Apply the Service Pack and Restore
The last step before I could restore the data was to apply Exchange 2003 SP2. It’s important to apply the same service pack as the one that's on the production Exchange server before you attempt to mount databases because the physical structure of database pages sometimes changes in service packs. Attempting to restore an Exchange database from a server running Exchange 2003 SP2 to a server with no service pack simply doesn't work.
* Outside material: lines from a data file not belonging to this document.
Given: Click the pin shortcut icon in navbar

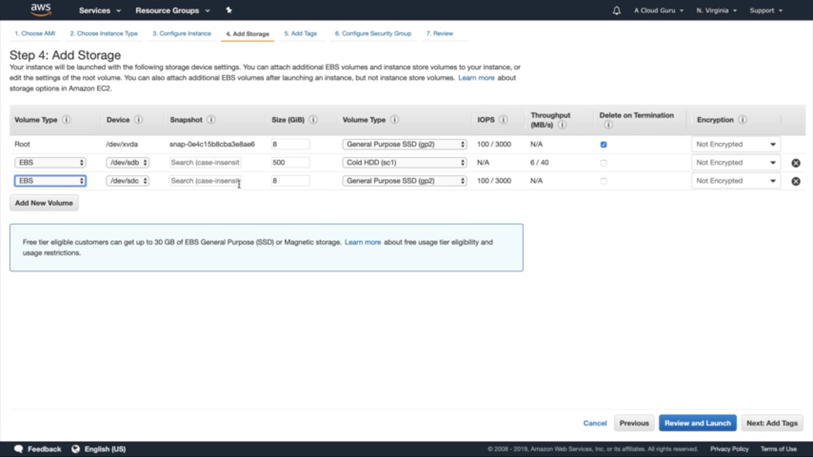Looking at the screenshot, I should point(229,10).
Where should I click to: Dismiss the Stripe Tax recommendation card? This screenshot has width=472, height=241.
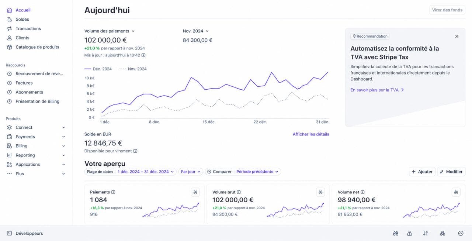click(x=457, y=37)
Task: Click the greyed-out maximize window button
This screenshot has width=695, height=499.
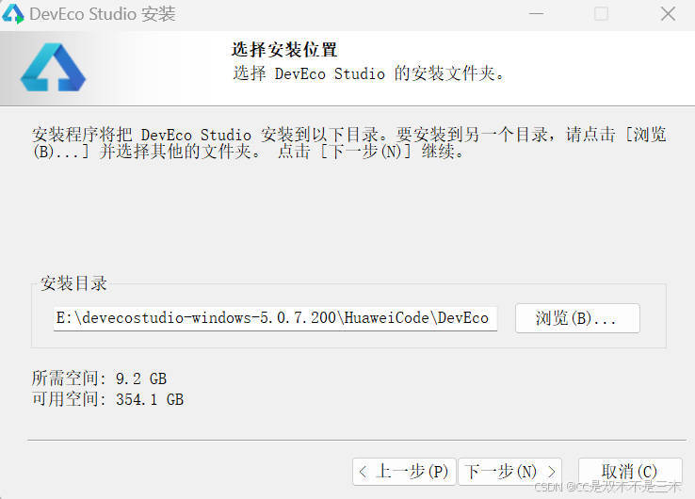Action: pos(601,14)
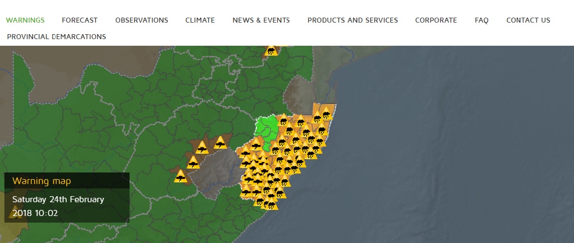
Task: Go to the Forecast menu
Action: pos(79,20)

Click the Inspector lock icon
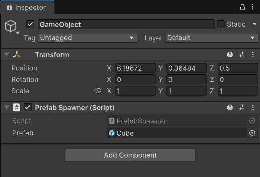242,7
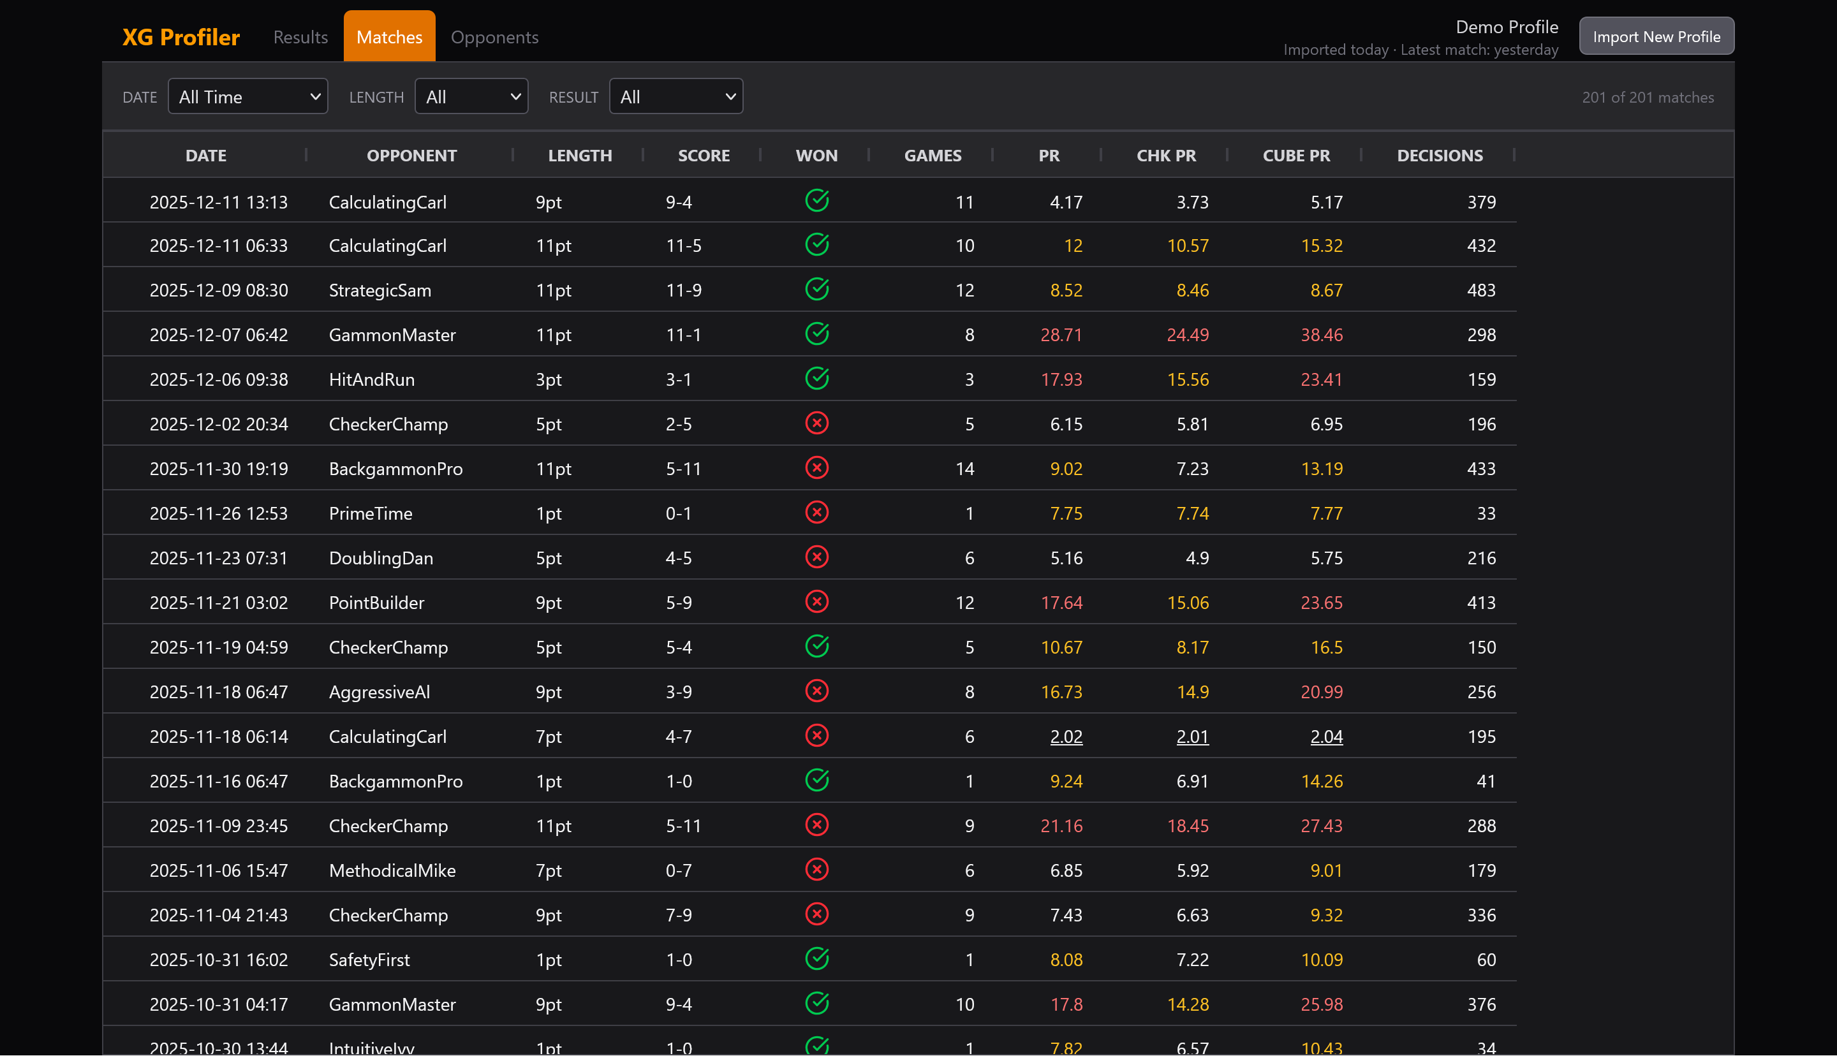The height and width of the screenshot is (1056, 1837).
Task: Click green checkmark for SafetyFirst match
Action: tap(817, 959)
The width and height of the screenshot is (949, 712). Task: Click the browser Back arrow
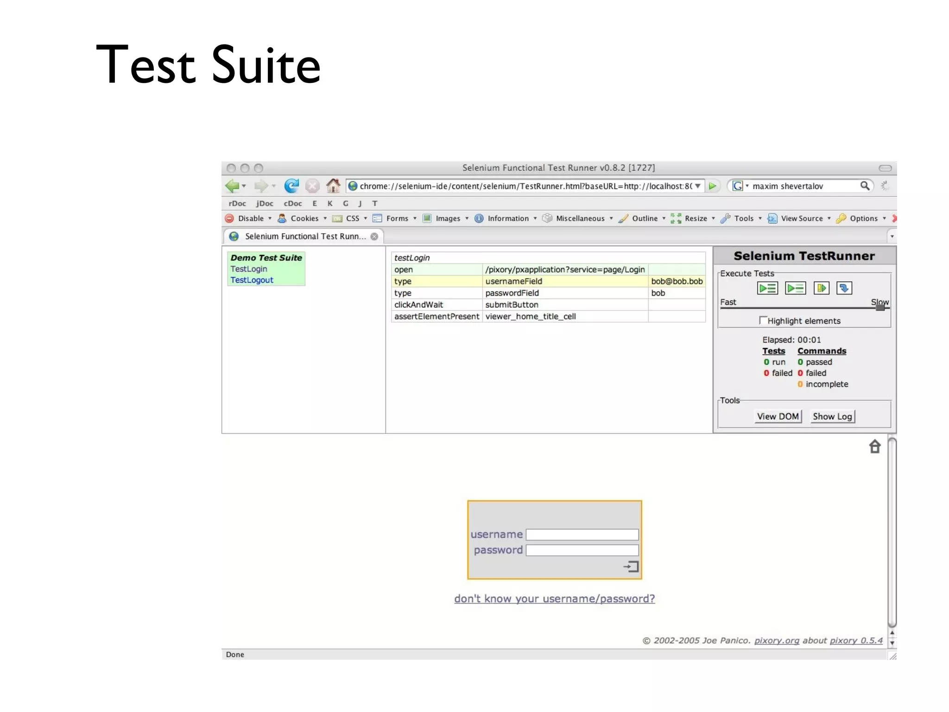pyautogui.click(x=232, y=186)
I downloaded Exchange 2003 SP2 and attempted to run update.exe from it but received the error message that Figure 6 shows. When I received this message, at first I thought I'd need to set up a second node. Then I thought, “I wonder if I can simply take the cluster offline and apply the service pack to it that way?" I took the node offline and, sure enough, I was then able to run update.exe and apply SP2 successfully.
After the installation finished and I restarted the VM, I opened Cluster Administrator and upgraded Exchange by right-clicking an Exchange resource and clicking Upgrade Exchange Virtual Server. I now had an exact replica of our production cluster, running in a VM, ready to accept a database restore.
This story has a happy ending: Our disaster recovery drill went off without a hitch, and now management feels better knowing that we can restore our data center. This example is just one of many ways that virtualization technology has helped me over the years. If you haven't tried virtualization software yet, I encourage you to experiment with using it—for example, in software testing, server consolidation, extending the life of legacy OSs, or for disaster recovery, as my company has done. Now that both Microsoft and VMware offer free virtualization products, you've got an excuse to at least give the technology a try.